Personal information
- Born: May 11, 1958 Cumberland, Maryland, U.S.
- Died: July 11, 2011 (aged 53) Arlington, Virginia, U.S.
- Listed height: 5 ft 10 in (1.78 m)
- Listed weight: 181 lb (82 kg)

Career information
- High school: Fort Hill (Cumberland)
- College: Maryland
- NFL draft: 1981: undrafted

Career history
- Denver Broncos (1981–1983); Denver Gold (1984-1985); Denver Dynamite (1987); Chicago Bears (1987); Detroit Drive (1988);

Awards and highlights
- 2× ArenaBowl champion (1987, 1988); ArenaBowl Ironman of the Game (1987);
- Stats at Pro Football Reference
- Stats at ArenaFan.com

= Steve Trimble =

American football player (1958–2011)

Steve Trimble (May 11, 1958 – July 11, 2011) was an American professional football player who was a defensive back in the National Football League (NFL), United States Football League (USFL), and Arena Football League (AFL). He played college football for the Maryland Terrapins, and high school at Fort Hill in Cumberland, Maryland.

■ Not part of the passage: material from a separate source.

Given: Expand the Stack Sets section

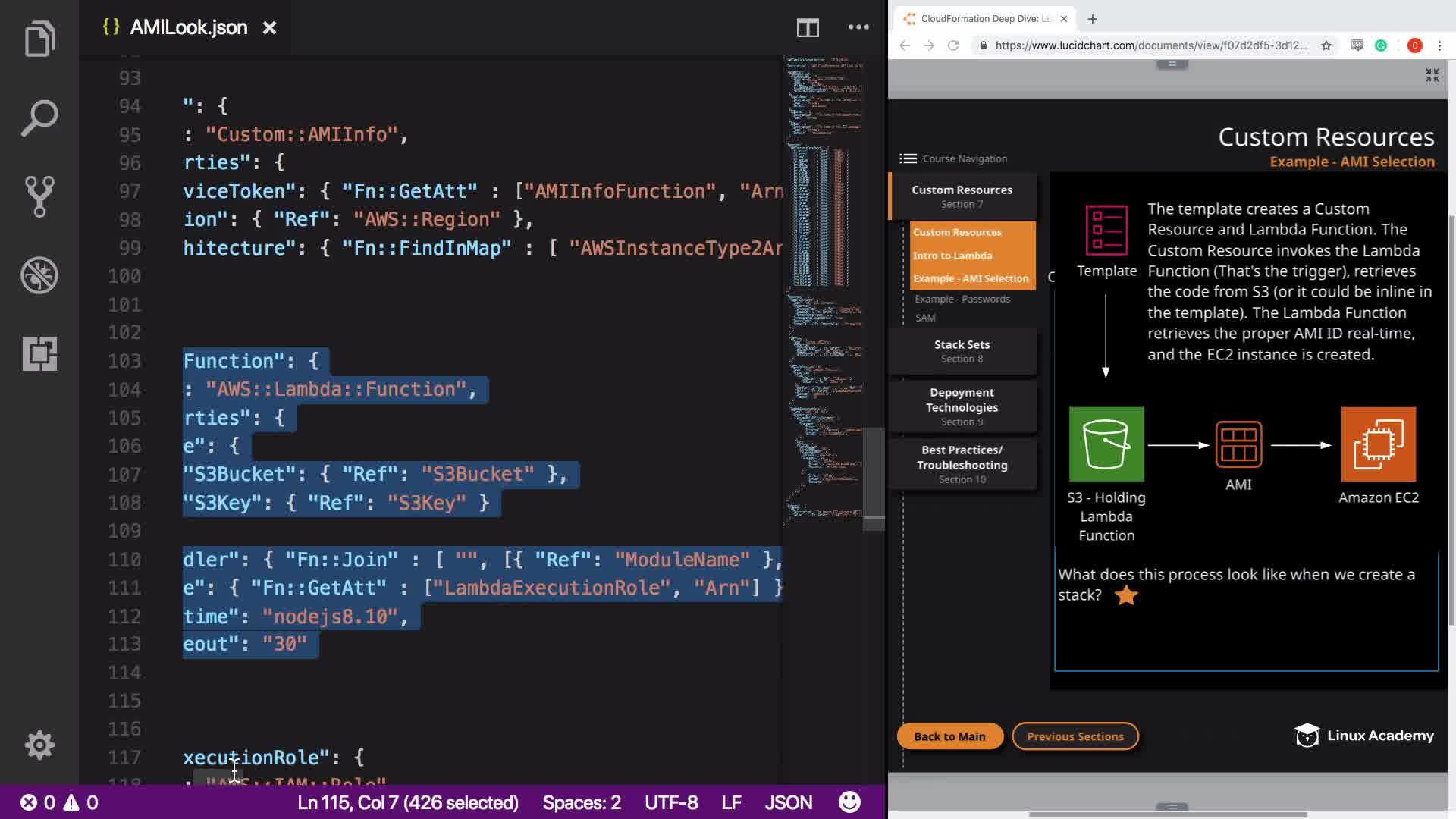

Trimble was the head coach of Bishop Denis J. O'Connell High School in Arlington, Virginia from 2002 through 2010. He also coached in the NFL, Arena Football League, and college football.

Trimble died of a heart attack at O'Connell High School on July 11, 2011.

==Personal life==
Trimble is survived on by his daughter, four sons, and wife Gretchen.